I was a late reader. Not sure it that's a term, but if it isn't then I coined it now. We used to have this library bus come to my elementary school once a month. I grew up in the country and we didn't have our own library. All the other kids borrowed books from the bus and took turns borrowing the same books. I didn't. I remember it was just before summer, just before we were done with elementary school and were going on to junior high, when I suddenly got the urge to go and ask the librarian for a book. I was hooked on the TV show Babylon 5 at the time, and I asked her for a science fiction book. She turned my attention to the first volume of Robert Jordan's series The Wheel of Time. Not exactly sci-fi, as a geek like me would know, but I didn't care then and I don't care know. The Norwegian translation of the first volume was split in two parts, and I got them both.
I took the books home with me and started reading. Before I was halfway through the first part, I'd returned the borrowed books to the library. I hadn't given up, I just took some money I'd gotten for my birthday and I bought them instead. And that was the start. I hoarded most of the translated fantasy books I could find, the ones that seemed interesting anyway. I eventually had to go to the proper library one town over and ask them to borrow books for me from other libraries, but now I had to switch to books in English to get my fix. That move turned out to dictate what I would do for the next fifteen years, and probably for the next fifty years.
But I digress, a fault I plan to cultivate further. Why do I read? Why does anyone read? I've called myself an escapist, and that may be apt, but the term seems to come with a certain stigma. I don't read to escape reality, but the books I read are so far from reality that it seems that must be the only reason for reading them.
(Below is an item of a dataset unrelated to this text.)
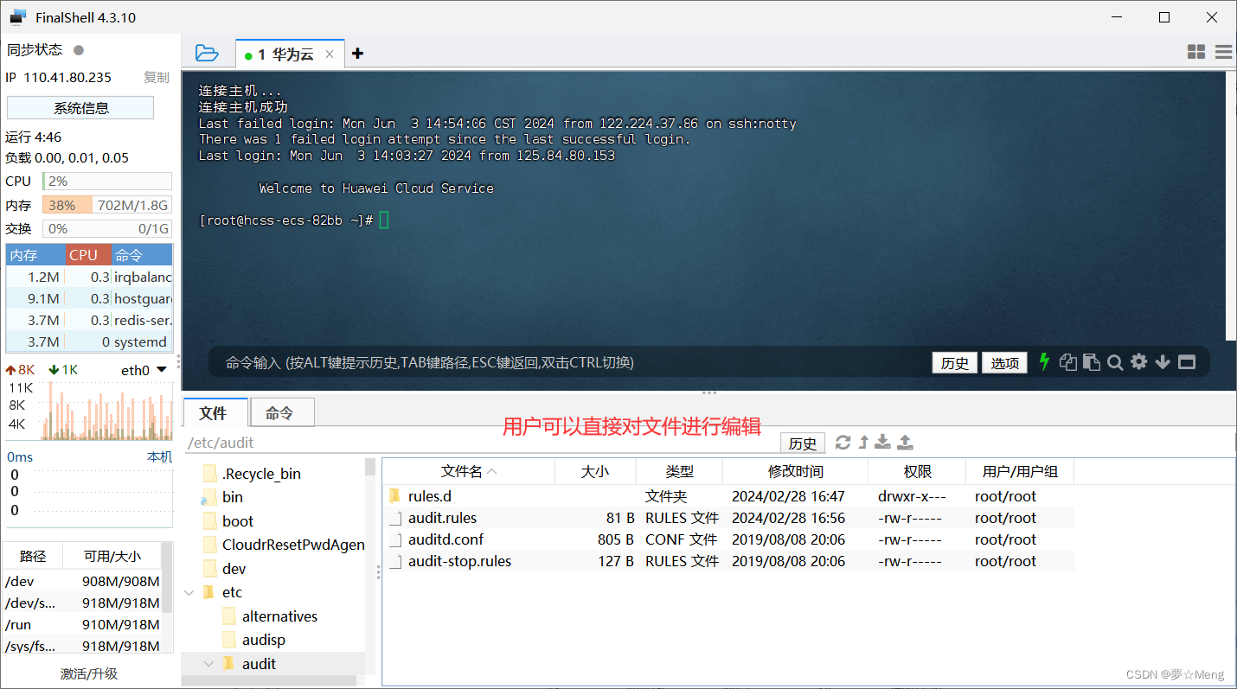The width and height of the screenshot is (1237, 689).
Task: Toggle terminal fullscreen with monitor icon
Action: [1186, 362]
I'm a fantasy buff, I've even made living being a fantasy buff. I read books with elves and dwarves, worlds with several suns or moons, dragons and monsters, magic and alternate histories. This isn't because I wish I lived in such a world rather than the real one. Nor is it, as I thought for the longest time, that I'm so disconnected from and know so little of the real world. It turns out I'm very much connected with it, and I know a lot about it and have seen a bit of it. It's just that it takes a lot to convince me that something is real or plausible when I can reach out and touch it if I look up from the page.
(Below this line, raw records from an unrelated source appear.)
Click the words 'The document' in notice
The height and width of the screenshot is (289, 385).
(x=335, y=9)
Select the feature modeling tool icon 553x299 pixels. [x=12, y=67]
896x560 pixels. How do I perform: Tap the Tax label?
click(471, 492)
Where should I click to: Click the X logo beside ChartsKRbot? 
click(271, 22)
Good literature, kind of the modern holy grail, happens when books can tell us something about human nature, about the human condition. It happens when you can describe something universal, some piece of universal truth that you carry along with you for the rest of your life. And while most fantasy books aren't great literature, most of them come a lot closer to achieving this goal than other genres do. Because when you write about worlds and things that aren't real, you're left with one thing that can convince the reader that it is plausible (not in the sense that it could exist, but rather in the sense that it could happen). You're left with the characters. The need to seem like real people, and they need to respond to situations like an actual person would. And in this way, fantasy books say more about human nature than crime novels do.
That's one of the things I like about the books I read. That's one of the reasons I keep reading them. I've read a few of the classics, I'm familiar with the canon, and while I'm not a fanboy, I have to say that the characters who live on in may head when I finish a book can't be found in any of these books. They number among them Matt Cauthon, John Ross, Zaphod, Zeddicus Z'ul Zorandor, Jant Shira, Toc the Younger, Thomas Covenant, Locke Lamora, Arithon, Lyra, Felthrup, Achamian, Otah Machi, Shadow, to name but a precious few. It sounds like a crowded place, but it doesn't feel that way. And I'm not in anyway like these people, some I don't even, but in their own way they've taught me something about being human. This may be why I read.